=== What is required ===
Rewrite the items below, replacing every "Galaxy" with "Samsung Galaxy" and leaving everything else unchanged.

=== Exercise inputs ===
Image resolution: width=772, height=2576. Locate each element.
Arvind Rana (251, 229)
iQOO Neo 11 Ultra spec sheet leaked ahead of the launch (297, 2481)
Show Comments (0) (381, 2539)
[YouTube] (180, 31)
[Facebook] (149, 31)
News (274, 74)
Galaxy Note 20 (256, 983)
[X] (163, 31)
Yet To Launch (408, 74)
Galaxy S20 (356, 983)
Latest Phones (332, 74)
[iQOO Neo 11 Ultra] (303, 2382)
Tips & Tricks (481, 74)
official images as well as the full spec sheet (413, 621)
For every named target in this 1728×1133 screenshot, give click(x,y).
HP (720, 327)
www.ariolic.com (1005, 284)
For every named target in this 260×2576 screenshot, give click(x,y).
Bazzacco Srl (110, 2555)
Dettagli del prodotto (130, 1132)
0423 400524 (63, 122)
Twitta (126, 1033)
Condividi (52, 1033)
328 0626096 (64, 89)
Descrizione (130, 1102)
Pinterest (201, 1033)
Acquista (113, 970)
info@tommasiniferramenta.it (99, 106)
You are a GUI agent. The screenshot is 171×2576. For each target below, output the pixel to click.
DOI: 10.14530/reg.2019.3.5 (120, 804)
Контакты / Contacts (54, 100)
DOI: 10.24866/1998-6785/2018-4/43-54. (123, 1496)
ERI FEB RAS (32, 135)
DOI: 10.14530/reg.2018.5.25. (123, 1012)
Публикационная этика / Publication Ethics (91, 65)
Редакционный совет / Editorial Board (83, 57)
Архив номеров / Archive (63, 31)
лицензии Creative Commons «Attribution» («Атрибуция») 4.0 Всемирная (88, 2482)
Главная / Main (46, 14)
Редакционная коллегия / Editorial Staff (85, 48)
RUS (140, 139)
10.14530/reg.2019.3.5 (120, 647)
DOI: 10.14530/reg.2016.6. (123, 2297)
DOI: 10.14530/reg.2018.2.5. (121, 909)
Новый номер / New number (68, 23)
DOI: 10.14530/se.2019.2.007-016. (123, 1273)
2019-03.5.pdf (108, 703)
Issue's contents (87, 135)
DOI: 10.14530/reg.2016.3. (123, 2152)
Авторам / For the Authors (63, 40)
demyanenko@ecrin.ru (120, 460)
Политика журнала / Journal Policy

=== Exercise output ===
Image resolution: width=772, height=2576. Locate each element.
Arvind Rana (251, 229)
iQOO Neo 11 Ultra spec sheet leaked ahead of the launch (297, 2481)
Show Comments (0) (381, 2539)
[YouTube] (180, 31)
[Facebook] (149, 31)
News (274, 74)
Samsung Galaxy Note 20 (256, 983)
[X] (163, 31)
Yet To Launch (408, 74)
Samsung Galaxy S20 (356, 983)
Latest Phones (332, 74)
[iQOO Neo 11 Ultra] (303, 2382)
Tips & Tricks (481, 74)
official images as well as the full spec sheet (413, 621)
For every named target in this 1728×1133 screenshot, give click(x,y).
HP (720, 327)
www.ariolic.com (1005, 284)
For every named target in this 260×2576 screenshot, give click(x,y).
Bazzacco Srl (110, 2555)
Dettagli del prodotto (130, 1132)
0423 400524 (63, 122)
Twitta (126, 1033)
Condividi (52, 1033)
328 0626096 (64, 89)
Descrizione (130, 1102)
Pinterest (201, 1033)
Acquista (113, 970)
info@tommasiniferramenta.it (99, 106)
You are a GUI agent. The screenshot is 171×2576. For each target below, output the pixel to click.
DOI: 10.14530/reg.2019.3.5 (120, 804)
Контакты / Contacts (54, 100)
DOI: 10.24866/1998-6785/2018-4/43-54. (123, 1496)
ERI FEB RAS (32, 135)
DOI: 10.14530/reg.2018.5.25. (123, 1012)
Публикационная этика / Publication Ethics (91, 65)
Редакционный совет / Editorial Board (83, 57)
Архив номеров / Archive (63, 31)
лицензии Creative Commons «Attribution» («Атрибуция») 4.0 Всемирная (88, 2482)
Главная / Main (46, 14)
Редакционная коллегия / Editorial Staff (85, 48)
RUS (140, 139)
10.14530/reg.2019.3.5 (120, 647)
DOI: 10.14530/reg.2016.6. (123, 2297)
DOI: 10.14530/reg.2018.2.5. (121, 909)
Новый номер / New number (68, 23)
DOI: 10.14530/se.2019.2.007-016. (123, 1273)
2019-03.5.pdf (108, 703)
Issue's contents (87, 135)
DOI: 10.14530/reg.2016.3. (123, 2152)
Авторам / For the Authors (63, 40)
demyanenko@ecrin.ru (120, 460)
Политика журнала / Journal Policy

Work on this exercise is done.